Cada minuto que pasa en su puesto se extiende la sombra de sospecha con lo pactado con Marruecos. Marlaska debe dimitir o ser cesado, pero antes comparecer en el Congreso y explicar por qué se desmanteló un grupo de élite antidroga que estaba haciendo retroceder al narco, cuánto nos está costando el giro en la política exterior con el Sáhara, por qué la frontera de Melilla aún sigue bloqueada por nuestros “socios preferentes” 5 años después o por qué se permite la expulsión de la Guardia Civil de Navarra, por ejemplo.

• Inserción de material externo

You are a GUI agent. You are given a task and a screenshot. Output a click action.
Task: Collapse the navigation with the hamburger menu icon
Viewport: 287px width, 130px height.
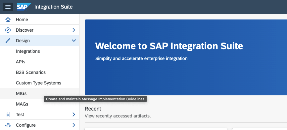[x=8, y=7]
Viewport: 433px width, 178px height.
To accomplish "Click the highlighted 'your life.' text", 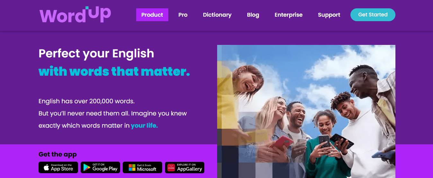I will [144, 126].
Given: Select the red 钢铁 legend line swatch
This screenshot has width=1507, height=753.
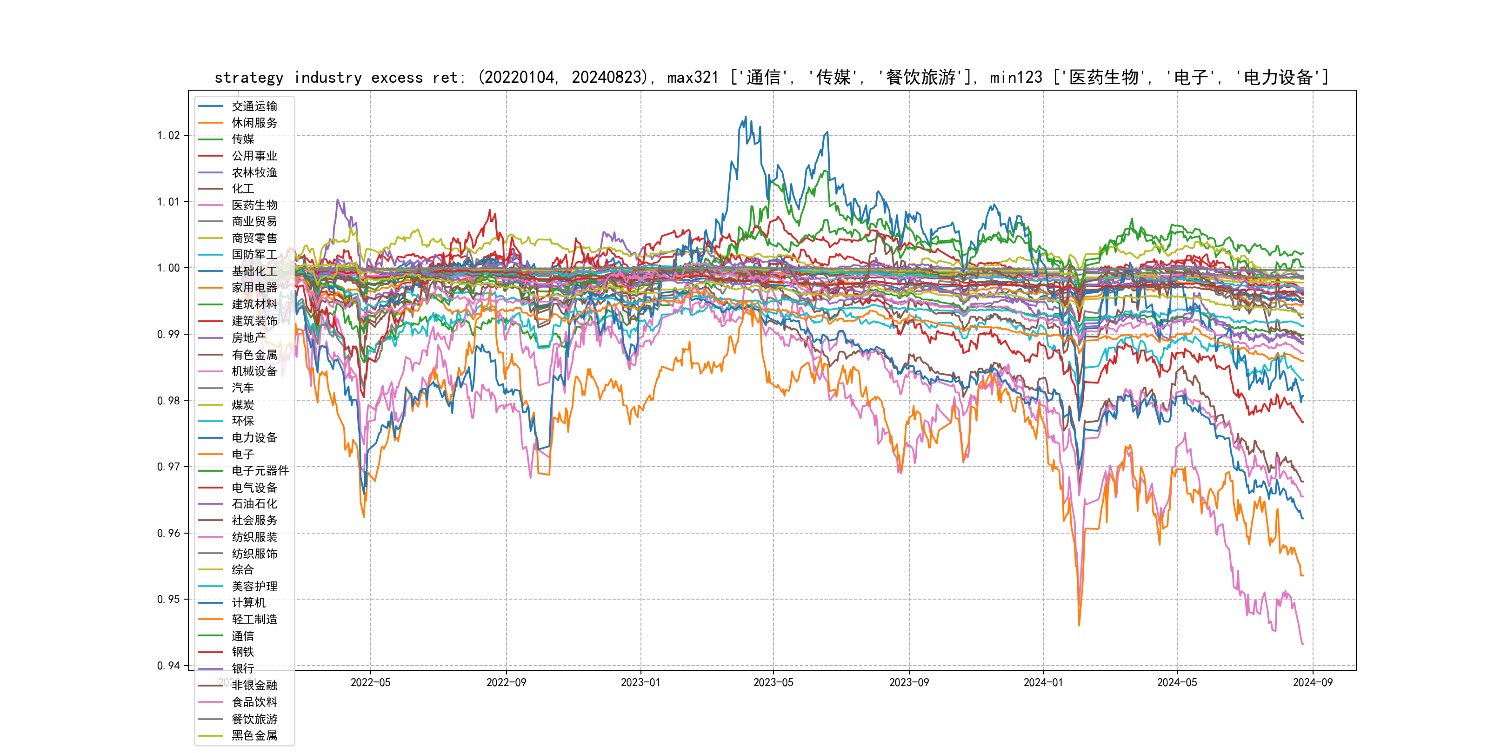Looking at the screenshot, I should (x=211, y=652).
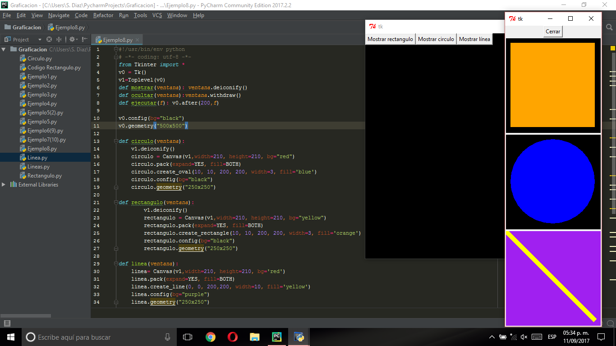Click the Scroll from Source crosshair icon

click(x=48, y=40)
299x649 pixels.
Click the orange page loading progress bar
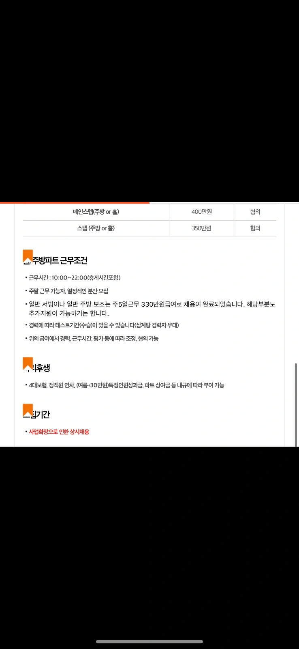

Falla el Estado, falla el ministro y falla este presidente, al que le gustaría pasar a la historia como el hacedor de acuerdos de paz. Pero Marlaska no es Kissinger. Tampoco Sánchez, por mucho que se empeñe en resolver el conflicto ficticio con Cataluña con una amnistía. La muerte de dos españoles en Barbate debería ser suficiente como para quitarse la máscara de político por un día y dejar el traje de malabarista. Esto no se tapa orquestando críticas contra Feijoo ni haciendo aspavientos contra Israel en Bruselas.
No caben más reprobaciones. El único camino es el cese y el reemplazo.